On June 8th, following the bearish Non-Farm Payrolls data last Friday, the gold price experienced a sharp breakdown and decline. The market price plunged from around 4475, breaking below 4424 and accelerating its descent to a low near 4310, where it currently hovers. The weakness is evident. After Friday's large bearish close, the strategy for today is to sell on rallies, either by waiting for a bounce to short or by chasing the downtrend. In short, avoid going against the prevailing bearish momentum.
Last week's analysis noted that gold is currently in a weak pattern, with the only question being where to enter short positions, highlighting resistance levels at 4347 and 4472. In early trading today, gold rebounded, encountered resistance near 4353, and then quickly fell to break a new low near the 4300 level before bouncing.

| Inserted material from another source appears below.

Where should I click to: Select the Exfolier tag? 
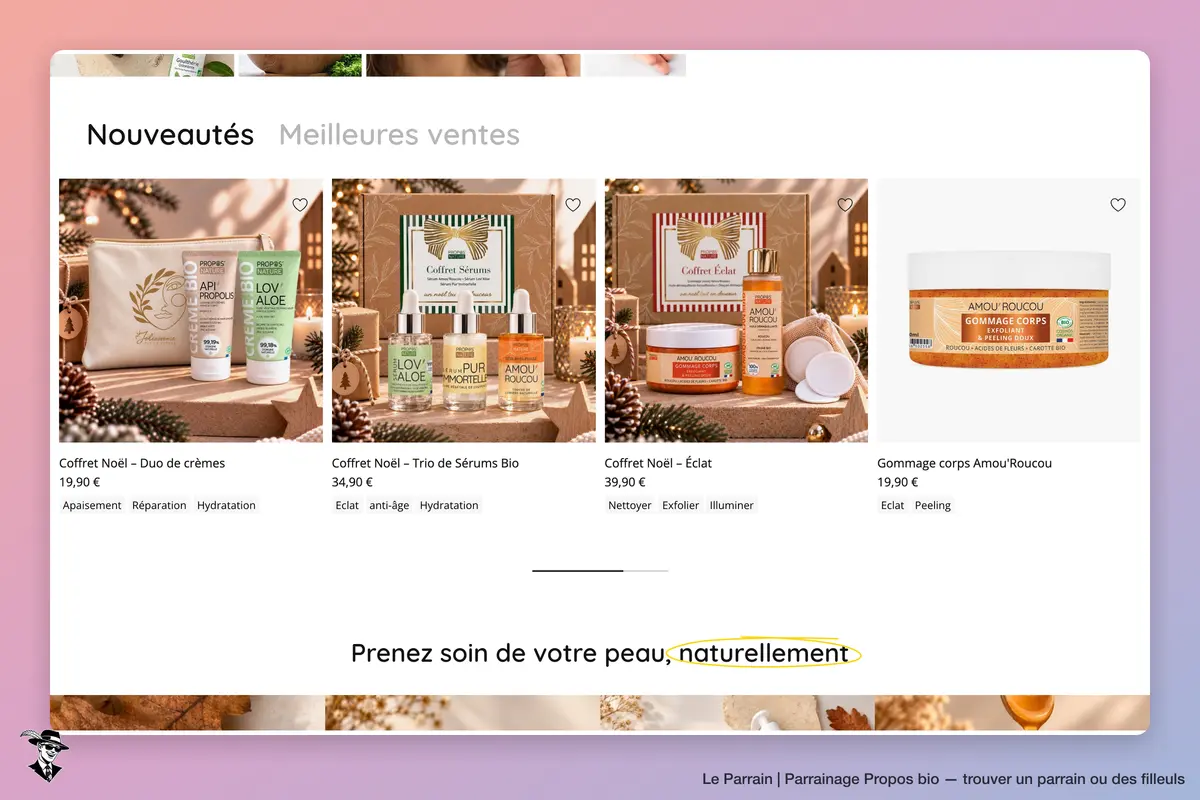680,505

This move involved a false breakout above last Friday's final high of 4347 followed by a rapid decline, coupled with a rebound action at the psychologically significant 4300 dollar level. Therefore, today's focus is on the early-session high resistance at 4352. The outlook remains bearish below this level, with a break below 4300 expected to trigger further downside momentum.

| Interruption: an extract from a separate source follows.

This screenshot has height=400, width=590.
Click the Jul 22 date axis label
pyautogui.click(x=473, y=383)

To be direct, the weekly analysis indicated that after the market price faces resistance on a rebound, we should continue selling below the initial weekly high. The current strategy is clear: use the early-session high of 4353 as the bearish defense point to sell on strength and anticipate further declines. Avoid attempting counter-trend bounces around the 4300 level. Once 4300 is breached, consider selling on minor rebounds to target an accelerated downtrend.